Haiti e l'Occidente: due "Mondi paralleli"?
Nel romanzo di Valeria Cipolat le contraddizioni di Haiti raccontate da una cooperante

«Le uniche cose che vediamo tutti nello stesso modo sono la volta celeste, il sole e la luna». Si chiude così Mondi Paralleli, il libro di Valeria Cipolat, edito da Torri del Vento Edizioni, che ha ambientato ad Haiti la storia di due cooperanti, Pietro e Stefano, alla ricerca di una donna, Margherita, misteriosamente scomparsa.
L’autrice, classe 1967, nata e cresciuta a Pordenone, dove vive attualmente, ha scelto la cornice dell’isola di Hispaniola per ambientare il suo primo romanzo. Dopo anni trascorsi a lavorare in America Latina, Asia e Africa per alcune organizzazioni umanitarie, Valeria è approdata a Port-au-Prince con Medici senza Frontiere subito dopo il terremoto del 2010. L’esperienza l’ha segnata: «Per vari motivi, Haiti ha generato in me il dubbio se continuare o meno a lavorare nel mondo della cooperazione».

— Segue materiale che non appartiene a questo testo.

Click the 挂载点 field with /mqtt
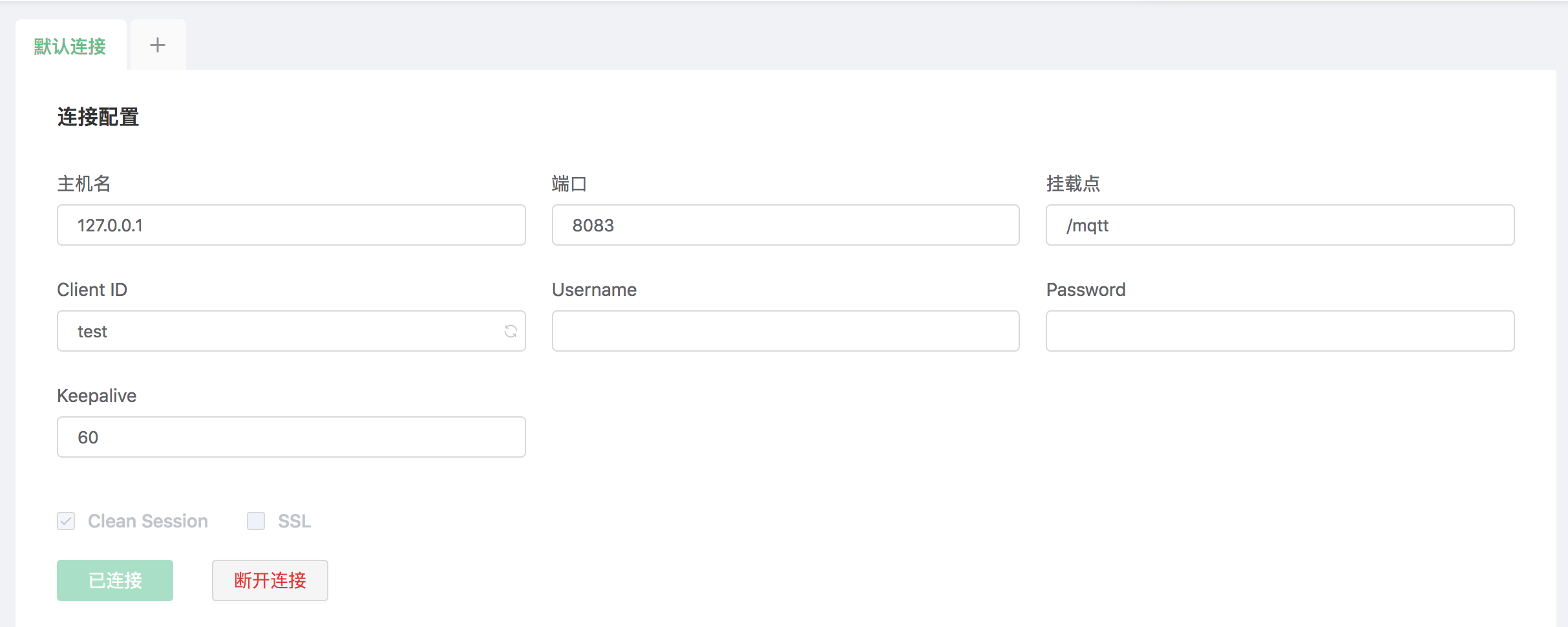 1280,225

Il romanzo porta a galla le contraddizioni che, già allora, caratterizzavano l’isola. Primo fra tutti, il forte divario tra i ricchi e i poveri di Haiti, tra il lusso di pochi e la disperazione di molti. I mondi paralleli di cui ha fatto esperienza sono, per esempio, le case ridotte in macerie dal sisma, gli ospedali allo stremo e gli spartani compound degli stessi operatori contro il comfort a cinque stelle di una villa privata: «Era una vera e propria reggia, con tanto di piscina la cui acqua cristallina riverberava azzurrognola. La cosa mi sorprese non poco – scrive - visto che dopo il terremoto era diventato piuttosto difficile trovare sul mercato del cloro per i centri di trattamento colera che stavamo installando».

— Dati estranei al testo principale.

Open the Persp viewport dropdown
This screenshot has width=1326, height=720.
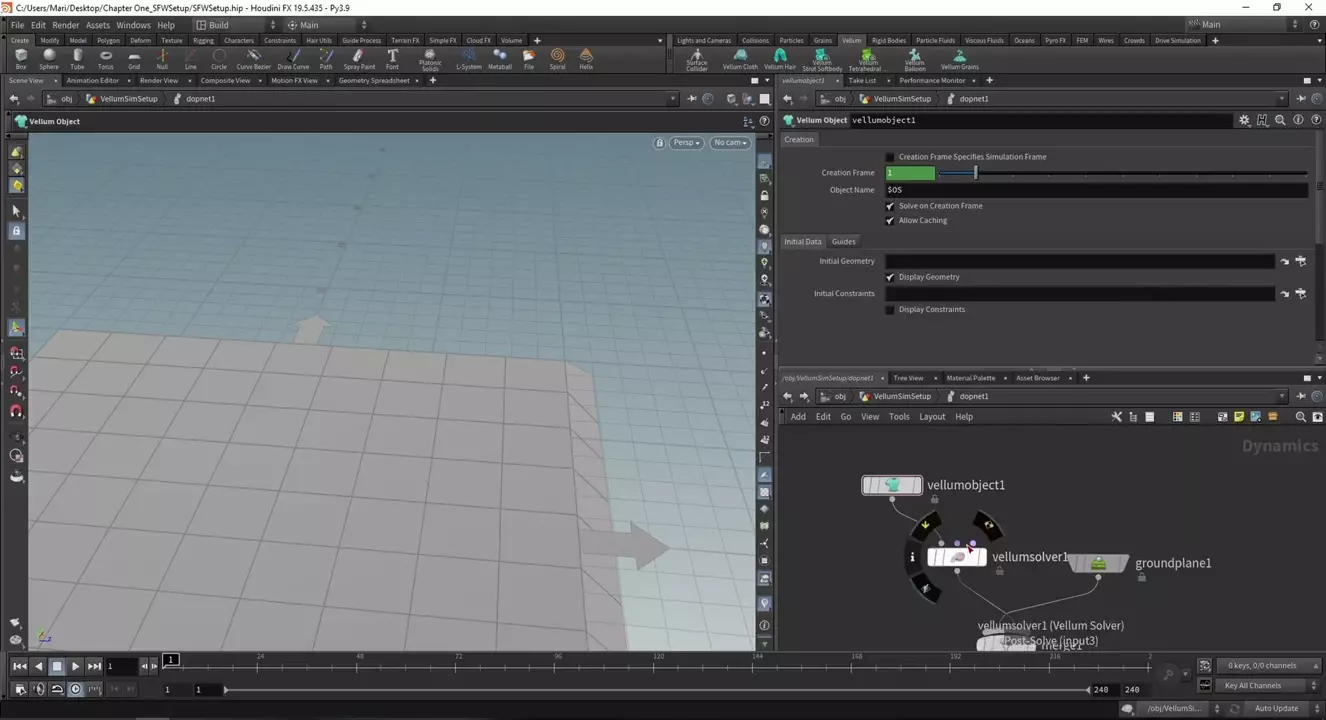click(685, 143)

«Mondi paralleli ci ricorda che nascere a certe latitudini è un privilegio – spiega - e che nessuno è un santo, neppure quando cammina sotto il vessillo di una potente Ong, e che sono le piccole scelte quotidiane, i sì e i no che siamo capaci di pronunciare a fare la storia e a fare di noi ciò che siamo. Nel bene e nel male».
Il racconto di Valeria, arricchito dalle esperienze vissute in altri teatri della cooperazione internazionale, è anche un’interpretazione personale della genesi dello scandalo Oxfam del 2018. Un’indagine interna alla Ong britannica accertò, allora, quelle che erano ricostruzioni giornalistiche: alcuni funzionari, proprio ad Haiti, avevano organizzato «festini» a luci rosse durante la missione scattata per portate soccorso alla popolazione stavolta dal terremoto che fece oltre 300 mila morti.
La cooperazione romanzata da Valeria è scevra dalla disperazione che caratterizza la cronaca haitiana odierna. «Nel periodo in cui l’ho vissuta io ci sono stata io, l’isola era travolta da un'onda di speranza, sollevata, probabilmente, dal fatto che il mondo, a causa del tremendo terremoto, si era finalmente accorto di Haiti». «Oggi non percepisco lo stesso clima», ammette.
La scrittura del romanzo ha aiutato Valeria, così racconta lei stessa, a capire se continuare, o meno, a lavorare in un mondo, come quello della cooperazione, che viaggia parallelo alla routine di chi vive la «normalità» dell’Occidente. La risposta finale? «Sì – ammette – voglio continuare».